Harsh lights buzz overhead. Özdemir lies still, tubes snaking from his arms, machines beeping a fragile rhythm. After weeks of recovery, Recep Tayyip Erdoğan himself strides in,
In intensive care, Erdoğan visits. Özdemir, weak but determined, grips his hand. “The kids… let them show you the UAV-UAS. Listen to them.”
Erdoğan nods decisively. Days later, he meets with Selçuk and Haluk in a stark government office. Tension crackles in the air as the brothers spread their designs across a wooden table. A laptop glows between them.
Selçuk taps the screen, pulling up schematics for a combat drone—sleek lines, built to kill. “Our drones can win this war, sir,” he says, voice trembling but fierce.
Haluk points at the image, steady as a rock. “No more foreign technology—this is ours.”
Erdoğan leans forward, sleeves rolled up, eyes narrowing as he studies the designs.
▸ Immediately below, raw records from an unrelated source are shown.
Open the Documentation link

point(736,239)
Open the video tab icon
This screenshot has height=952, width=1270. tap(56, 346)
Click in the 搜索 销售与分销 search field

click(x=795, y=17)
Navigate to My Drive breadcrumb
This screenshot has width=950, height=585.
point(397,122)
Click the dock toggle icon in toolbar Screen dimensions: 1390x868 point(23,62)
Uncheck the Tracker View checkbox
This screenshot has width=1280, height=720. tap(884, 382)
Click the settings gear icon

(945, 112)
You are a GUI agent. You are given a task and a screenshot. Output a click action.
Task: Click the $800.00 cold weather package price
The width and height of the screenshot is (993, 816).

The room falls silent except for the hum of air conditioning.
“No more begging,” he finally says, voice like steel. “Make it happen.”
Istanbul, 2014. In a Baykar hangar, the TB-2 combat drone is ready. Selçuk and Haluk complete the design.
Later that year, Selçuk marries Sümeyye Erdoğan, the president’s daughter. The bond with the Erdoğan family tightens.The whispers grow—of power, vision, a new Turkey rising from technological independence.
By 2017, the stakes escalate dramatically. In Idlib, Syria, Assad’s forces attack Turkish soldiers. Smoke chokes the border region as refugees flood toward Turkey.
Turkey has already taken in millions of Syrian refugees and cannot bear another wave. Allowing further threats on its border is not an option.
The TB-2 launches—silent, deadly—its shadow slicing through the dusk. Missiles streak downward, tanks erupt in flames. It’s not just a drone—it’s Turkey’s declaration of power, a turning point in regional politics.
Turkey’s defense industry stands tall, its eyes now watching across the Middle East.
The Middle East has a new technological leader, shifting power dynamics across regions long dominated by Western and Russian systems.
Selçuk and Haluk carry their father’s torch forward. New creations rise from their drawing boards: the Akıncı, a long-range drone with AI capabilities, prowling high above the clouds; the Kızılelma, a stealth fighter drone, its radar signature barely a whisper.
What began in a cramped automobile factory with a grease-stained engineer and his curious sons has transformed into a force that reshapes global warfare and elevates a nation’s standing.